Fourth and third class were together. There was second class, first class
and kindergarten. So we went up to fourth class from kindergarten to fourth
class at which stage you were ten years old and you’d move onto St Vincent’s
Boys Home Westmead or wherever. But the number of nuns to answer your
question there would have been a dozen or more.
 |
|
Classroom of boys at St Michael's Orphanage Baulkham Hills 1940s
|
And
two hundred odd boys you say?
Yeah but
there was never ….there was only a couple of nuns that stayed in the main
building there. As you got older you would stay up until nine o’clock.

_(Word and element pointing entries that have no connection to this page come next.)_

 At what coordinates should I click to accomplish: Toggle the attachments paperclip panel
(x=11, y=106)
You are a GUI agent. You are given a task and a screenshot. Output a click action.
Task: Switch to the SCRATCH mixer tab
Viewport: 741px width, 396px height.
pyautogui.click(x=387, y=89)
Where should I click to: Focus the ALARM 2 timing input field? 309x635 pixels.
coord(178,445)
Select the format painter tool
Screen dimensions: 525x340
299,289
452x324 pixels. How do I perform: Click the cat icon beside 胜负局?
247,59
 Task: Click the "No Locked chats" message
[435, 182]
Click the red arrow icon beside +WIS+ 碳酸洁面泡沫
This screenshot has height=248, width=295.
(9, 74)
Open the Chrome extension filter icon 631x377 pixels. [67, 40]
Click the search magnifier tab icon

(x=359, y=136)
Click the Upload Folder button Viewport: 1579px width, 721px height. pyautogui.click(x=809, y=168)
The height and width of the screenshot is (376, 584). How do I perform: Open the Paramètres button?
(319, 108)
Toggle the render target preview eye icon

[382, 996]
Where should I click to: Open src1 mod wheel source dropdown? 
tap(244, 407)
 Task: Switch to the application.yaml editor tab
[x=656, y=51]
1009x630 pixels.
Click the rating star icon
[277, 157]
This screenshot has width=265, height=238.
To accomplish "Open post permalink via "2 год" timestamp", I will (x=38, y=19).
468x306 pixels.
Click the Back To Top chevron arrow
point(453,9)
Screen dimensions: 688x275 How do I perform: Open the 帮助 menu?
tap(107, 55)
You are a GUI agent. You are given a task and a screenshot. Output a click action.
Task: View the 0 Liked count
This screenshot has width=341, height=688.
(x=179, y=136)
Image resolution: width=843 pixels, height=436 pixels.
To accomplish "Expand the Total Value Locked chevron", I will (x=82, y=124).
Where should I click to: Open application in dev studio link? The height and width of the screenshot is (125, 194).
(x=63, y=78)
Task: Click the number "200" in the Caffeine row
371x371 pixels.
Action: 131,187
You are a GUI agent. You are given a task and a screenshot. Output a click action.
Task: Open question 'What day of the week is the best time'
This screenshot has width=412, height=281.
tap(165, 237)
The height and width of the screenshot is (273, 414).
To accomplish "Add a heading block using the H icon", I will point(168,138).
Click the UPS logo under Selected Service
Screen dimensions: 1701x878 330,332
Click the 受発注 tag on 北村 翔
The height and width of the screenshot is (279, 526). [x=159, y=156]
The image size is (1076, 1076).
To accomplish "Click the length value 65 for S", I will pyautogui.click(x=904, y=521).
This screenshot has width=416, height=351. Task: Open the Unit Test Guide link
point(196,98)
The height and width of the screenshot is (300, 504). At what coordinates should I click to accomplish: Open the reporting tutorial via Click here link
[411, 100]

The other kids would go to bed at six o’clock. At around about nine o’clock
you’d walk a couple of the nuns up to the gate see them across the road
and then come back.
Now
what was the Mother Superior’s name? What name did she have?
Well there
was Sister Boromeo was one, Sister Cyprian was another Cyril or Cyprian
no I think it was Sister Cyril. They’re the only two that I recall. (Actually
Sisters Cyril and Cyprian were two different people).
Who
was your favourite nun?
Without question
Sister Marie Therese Roche. Sister Marie Therese as she was known. She
was Irish and very much so. She was just wonderful. In terms of a relationship
to a female she was the closest to a mother that I’ve known. She was very
good it was good fortune that kept her there. At one stage she went away
and then she came back. She wanted to be there. She loved the boys, she
could be stern but there was a tremendous amount of compassion in the
lady. She was very good. She gave me that little bit of emotional support
that one didn’t get in a crowded environment like that.
Let’s talk about a typical day that you might have had at St Michael’s?
What time would you wake up, what would you do? Give me the whole day?
 |
|
Boys from St Michael's Orphanage ready for church at St Michael's
Baulkham Hills c1943
|
OK You go
to bed at six at night you wake up at six in the morning. Then you go
down, dress, then you’d go over to church and towards the end of church
some of the senior boys would go over and get the breakfast ready and
start cutting the bread for during the day. Then you would go back go
to the refectory, you don’t hear the word now, but that’s what it was
called refectory where we all ate. Everybody would sit down and have their
meal of cereal and a glass of milk and maybe a bit of bread. This was
Monday to Friday you’d do this. You’d then have a job between the time
you finished breakfast until it was time to go to school. Generally you
finished the job in time so you had a bit of time to play around. One
of the nuns if anybody had any sores or abrasions or cuts they would go
up to the nuns and the nuns would dress them and make sure everything
was OK. Then we’d go in to our classrooms and you’d come out for lunch
at eleven. Nine o’clock to eleven and you’d have half a slice of bread
with some jam on it. Have a break go to the toilet and then go back into
school and I think you’d come out about twelve o’clock. I think the times
I’m not absolutely sure, you’d come out and have your lunch, play around
for a little bit then go back into school again. I think it was three
o’clock that we finished school in the afternoon. Now after that that
was free time to play except on a Friday. You would come out and there
was organised physical culture that you’d do exercises and one thing and
another. I’m not sure of the time you’d go up and…..you didn’t play for
that long because we were in bed by six and we’d generally go up wash
ourselves as directed and go in. They’d say a rosary and here I’m a bit
vague I’ve got to say. I thought we all ate together in the night time
but I’m starting to think that maybe the younger boys went and had their
evening meal and went to bed. But I’m not sure about that. We would have
our evening meal and then off to bed. The older ones would stay up with
the nuns and as I say and generally one would stay there and a couple
would go back. So the older boys the ones that stayed up would walk them
up to the gate from the school when they were across the road there they’d
come back and then we’d go to bed about nine thirty.